Hoy, Lunes 23 de Marzo, es un día-sandwich. En realidad no es per-se un día-sandwich, es más bien el queso en un emparedado de días libres, pero le voy a llamar día-sandwich solo porque se me viene en gana, en favor de la facilidad de escritura por sobre la correctitúd semántica del contenido.
Si tuviera que reencarnar en un día, no me gustaría ser uno de esos, no señor. El pobre día-sandwich carece de cualquier significado e importancia, porque tanto el día que lo precede como el que lo continúa son días con menos significado aún, pero lo superan en importancia porque son días de descanso muy esperados por la sociedad en general. Así, el día-sandwich es como un petiso rodeado de gordos en el subte: apretado, fuera de vista, nadie repara en él; y es en el transporte público donde uno puede observar la actitud general de la gente hacia él: todos viajan con cara de “bueno, vamos a soportar este día hasta que termine, total mañana duermo hasta tarde!”. Así, la idea es solo digerirlo, ni disfrutarlo ni sufrirlo, solo estar en cuenta regresiva hasta que el reloj anuncie el final de las actividades diarias. Dudo mucho que los grandes descubrimientos de la humanidad hayan sucedido en un día como este.
- Que hacemos hoy, anunciamos la cura del cáncer?
- No, lo dejamos para el miércoles. Si hacemos el anuncio hoy recién lo va a poner el diario mañana y no lo va a leer nadie. Mejor limpiemos un poco y nos vamos de joda apenas empiece el martes, que es un día divertido, no como hoy, maldito lunes-sandwich aburrido y sin sentido!!!
(Basado en una historia real que da un fondo científico al análisis del día-sandwich)
En cierta forma, el día-sandwich me hace acordar a la última masita del paquete. Supongamos, para el ejemplo, la última Pepitos. Ella sabe que será dejada de lado y despreciada por todos los que disimulan la glotonería y evitan comerla para no parecer unos cerdos que se comen todo, además de mostrar poca cortesía al resto negándoles la oportunidad de comer la masita restante.

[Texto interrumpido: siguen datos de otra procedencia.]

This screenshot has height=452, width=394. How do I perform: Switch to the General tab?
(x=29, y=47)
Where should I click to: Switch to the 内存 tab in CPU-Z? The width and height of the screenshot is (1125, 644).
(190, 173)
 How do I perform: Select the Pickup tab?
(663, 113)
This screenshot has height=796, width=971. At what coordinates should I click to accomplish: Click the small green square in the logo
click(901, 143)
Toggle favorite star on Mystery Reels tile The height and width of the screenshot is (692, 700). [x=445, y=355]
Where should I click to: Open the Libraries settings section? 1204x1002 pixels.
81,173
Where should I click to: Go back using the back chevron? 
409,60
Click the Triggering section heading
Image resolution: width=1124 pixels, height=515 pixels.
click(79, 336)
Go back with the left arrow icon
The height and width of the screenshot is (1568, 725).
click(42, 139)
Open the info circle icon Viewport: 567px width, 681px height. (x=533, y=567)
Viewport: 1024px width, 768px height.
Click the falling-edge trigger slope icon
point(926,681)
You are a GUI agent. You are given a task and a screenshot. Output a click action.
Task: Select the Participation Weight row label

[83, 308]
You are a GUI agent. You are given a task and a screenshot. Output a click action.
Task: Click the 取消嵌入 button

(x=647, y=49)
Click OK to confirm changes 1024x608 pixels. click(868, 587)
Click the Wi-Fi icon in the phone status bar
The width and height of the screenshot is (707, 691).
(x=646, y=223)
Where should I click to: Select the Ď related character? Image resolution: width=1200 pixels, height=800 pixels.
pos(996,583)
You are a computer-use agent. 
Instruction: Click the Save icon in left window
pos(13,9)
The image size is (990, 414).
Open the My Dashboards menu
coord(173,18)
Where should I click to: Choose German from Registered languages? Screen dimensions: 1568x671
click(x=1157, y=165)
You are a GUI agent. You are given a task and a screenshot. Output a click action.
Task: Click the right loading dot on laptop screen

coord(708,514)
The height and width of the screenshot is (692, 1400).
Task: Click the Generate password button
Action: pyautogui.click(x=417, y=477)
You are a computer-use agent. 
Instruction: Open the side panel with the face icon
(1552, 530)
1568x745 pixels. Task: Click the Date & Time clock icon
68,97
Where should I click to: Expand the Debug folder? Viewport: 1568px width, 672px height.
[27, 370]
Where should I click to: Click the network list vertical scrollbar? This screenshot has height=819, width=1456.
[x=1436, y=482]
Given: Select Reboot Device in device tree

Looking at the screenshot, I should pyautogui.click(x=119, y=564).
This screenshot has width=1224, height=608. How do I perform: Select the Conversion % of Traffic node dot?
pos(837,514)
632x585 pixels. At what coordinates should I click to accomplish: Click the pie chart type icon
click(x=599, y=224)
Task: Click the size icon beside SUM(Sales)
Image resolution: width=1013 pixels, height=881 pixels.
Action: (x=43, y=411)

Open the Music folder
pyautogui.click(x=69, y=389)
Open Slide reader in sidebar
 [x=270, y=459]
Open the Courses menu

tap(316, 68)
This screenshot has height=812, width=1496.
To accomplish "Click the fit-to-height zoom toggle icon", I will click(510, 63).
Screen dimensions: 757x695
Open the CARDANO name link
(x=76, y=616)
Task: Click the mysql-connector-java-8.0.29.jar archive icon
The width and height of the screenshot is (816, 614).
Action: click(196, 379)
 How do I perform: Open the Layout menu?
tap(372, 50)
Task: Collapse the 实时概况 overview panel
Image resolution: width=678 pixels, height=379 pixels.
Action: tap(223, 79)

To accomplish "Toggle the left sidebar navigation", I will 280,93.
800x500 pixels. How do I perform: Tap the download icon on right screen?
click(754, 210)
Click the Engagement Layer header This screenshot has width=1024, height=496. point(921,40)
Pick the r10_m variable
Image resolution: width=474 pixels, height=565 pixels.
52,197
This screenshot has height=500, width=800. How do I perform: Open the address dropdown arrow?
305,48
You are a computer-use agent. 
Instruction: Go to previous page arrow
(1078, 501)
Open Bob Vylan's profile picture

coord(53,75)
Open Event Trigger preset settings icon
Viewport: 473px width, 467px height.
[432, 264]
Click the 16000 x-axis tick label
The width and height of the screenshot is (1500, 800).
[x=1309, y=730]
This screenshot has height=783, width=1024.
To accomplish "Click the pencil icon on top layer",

Así, por dieta o costumbrismo, la pobre Pepita (vamos a antropomorfizarla un poco) queda sola en el plato o paquete y ve con horror su futuro junto a cáscaras de banana y demás desperdicios que habitan el cesto de basura. Hasta puedo adivinar sus pensamientos luego de que, en la fábrica, se arma el paquete y siente contra su espalda el frío del plástico contenedor, momento en el que adquiere conciencia plena de que es la última masita y todos sus ruegos apuntan a que quien quiera se digne a servir el té abra el paquete equivocadamente por el extremo opuesto, y que sea ella la masita que sabe a gloria y es masticada con fervor, para dejar con el sabor del desprecio a la que ahora se encuentra en la cima. Pero desde que pusieron la bendita tira roja para que sea más fácil consumir el producto, cada vez ocurre menos. Y Pepita lo sabe.
Ahí esta Pepita. Siéntanse mal por ella.
Diferente suerte corren las que vienen en paquete grande, porque están sueltas y la probabilidad es uniforme. A no ser que la masita en cuestión sea de las que llevan ese dulce rojo, duro y pegajoso que no quiere nadie. Y nada peor que desayunar con esas masitas en un día-sandwich, la peor forma de empezar el día. Menos mal que se termina pronto.